The information in this Form 8-K, including the accompanying exhibit, is being furnished under Item 2.02 and shall not be deemed to be “filed” for the purposes of Section 18 of the Securities Exchange Act of 1934 (the “Exchange Act”), or otherwise subject to the liability of such section, nor shall such information be deemed incorporated by reference in any filing under the Securities Act of 1933, as amended, or the Exchange Act, regardless of the general incorporation language of such filing, except as shall be expressly set forth by specific reference in such filing.

 

ITEM 9.01.

FINANCIAL STATEMENTS AND EXHIBITS.

 

(a)

Financial Statements of Business Acquired.

Not applicable.

 

 

(b)

Pro Forma Financial Information.

Not applicable.

 

 

(c)

Shell Company Transactions.

Not applicable.

 

 

(d)

Exhibits.

 

EXHIBIT NO.

DESCRIPTION

 

 

99.1

Press Release, dated November 7, 2007

 

 

 



 

 

 

SIGNATURES

Pursuant to the requirements of the Securities Exchange Act of 1934, the Registrant has duly caused this report to be signed on its behalf by the undersigned hereunto duly authorized.

 

 

POLO RALPH LAUREN CORPORATION


Date:  November 7, 2007

 

By: 



/s/ Tracey T. Travis

 

 

 

Name: Tracey T. Travis

Title:   Senior Vice President and
               Chief Financial Officer

 

 

 



 

 

 

EXHIBIT INDEX

 

99.1

Press Release, dated November 7, 2007

 

 

 

 

 

 

EXHIBIT 99.1

 

Polo Ralph Lauren Reports Second Quarter Fiscal 2008 Results

 

 

Second Quarter FY 2008 Net Revenues Increased 11% to $1.30 billion

 

Second Quarter Diluted EPS was $1.09

 

The Company Updates Fiscal 2008 Guidance

 

New York (November 7, 2007) – Polo Ralph Lauren Corporation (NYSE: RL) today reported net income of $115 million, or $1.09 per diluted share, for the second quarter of Fiscal 2008, compared to net income of $137 million, or $1.28 per diluted share, for the second quarter of Fiscal 2007. The reported results include the net dilutive impact associated with the recent acquisitions, including non-cash amortization of $20 million, and the adoption of Financial Accounting Standards Board Interpretation No. 48 (“FIN 48”).

 

Net income for the first six months of Fiscal 2008 declined 6% to $204 million, compared to $217 million in the comparable period last fiscal year. Net income per diluted share decreased 5% to $1.92 per share from $2.02 per share in the first six months last year.
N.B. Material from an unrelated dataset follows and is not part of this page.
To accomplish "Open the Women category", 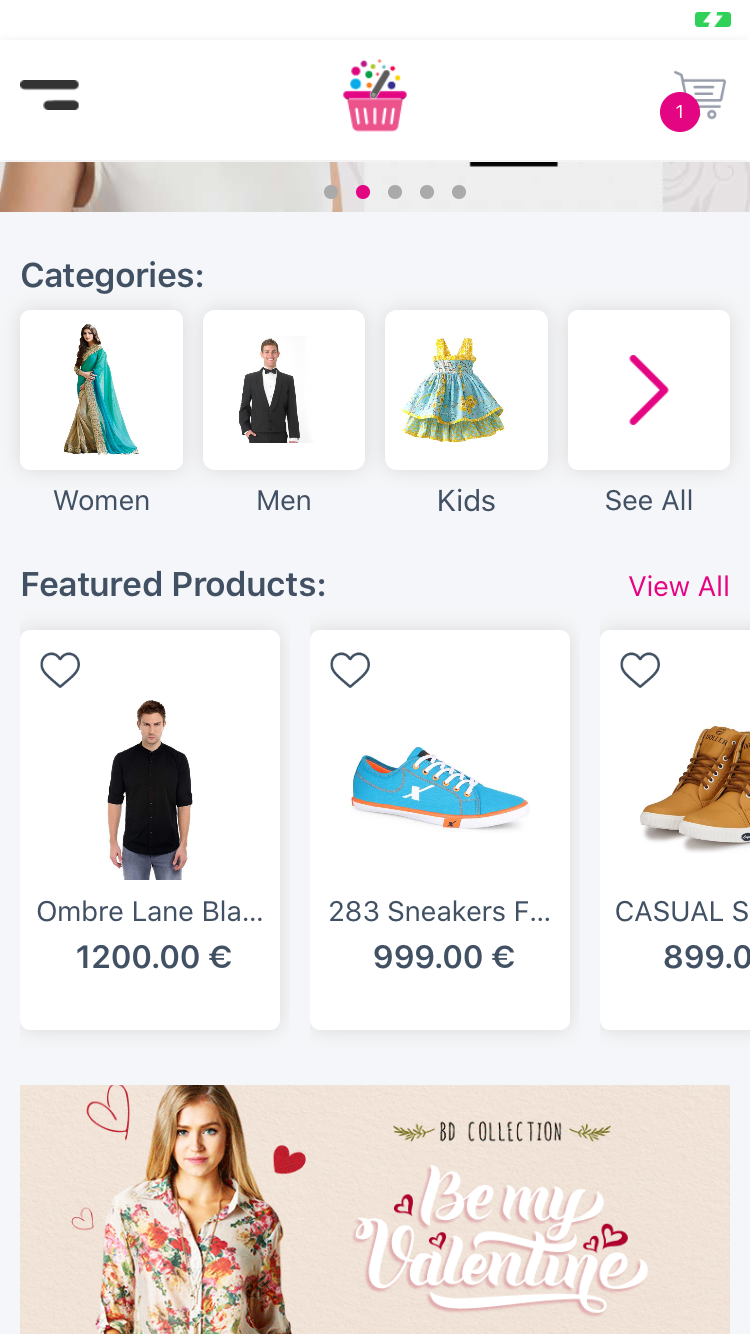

These results also reflect the net dilutive impact related to the recent acquisitions, including non-cash amortization of $29 million, and the adoption of FIN 48.

 

“The global desirability of the Ralph Lauren brand continues to expand at a strong rate across all product categories,” said Ralph Lauren, Chairman and Chief Executive Officer. “At the same time, we have an exciting portfolio of new and emerging businesses and product categories that are being developed to support our longer-term growth prospects. We are investing in this high level of innovation with the goal of leveraging our expertise on a worldwide basis, something we are able to do today unlike ever before,” Mr. Lauren added.

 

“We are pleased we were able to meet our expectations for the first half of Fiscal 2008, even as we are making significant investments in longer-term initiatives,” said Roger Farah, President and Chief Operating Officer. “As we assess our outlook for the second half of the year, it is with a more conservative view of discretionary spending among U.S. consumers. Nevertheless, our commitment to enhancing our global brand positioning and shareholder value remains unwavering as we continue to stay the course and execute on three main strategies: expanding our direct to consumer business, growing our international business, and developing new merchandise categories with discrete channels of distribution.”

 

Second Quarter and First Half Fiscal 2008 Income Statement Review

 

Net Revenues. Net revenues for the second quarter increased 11% to $1.30 billion, compared to $1.17 billion for the comparable period last year. Excluding the impact of non-comp acquisitions (Impact 21 and New Campaign, Inc.), second quarter net revenues increased 7%.

 

First half net revenues grew 12% to $2.37 billion from $2.12 billion in the comparable period of Fiscal 2007. Excluding the effect of recent acquisitions, net revenues for the first six months of the fiscal year increased by 7%.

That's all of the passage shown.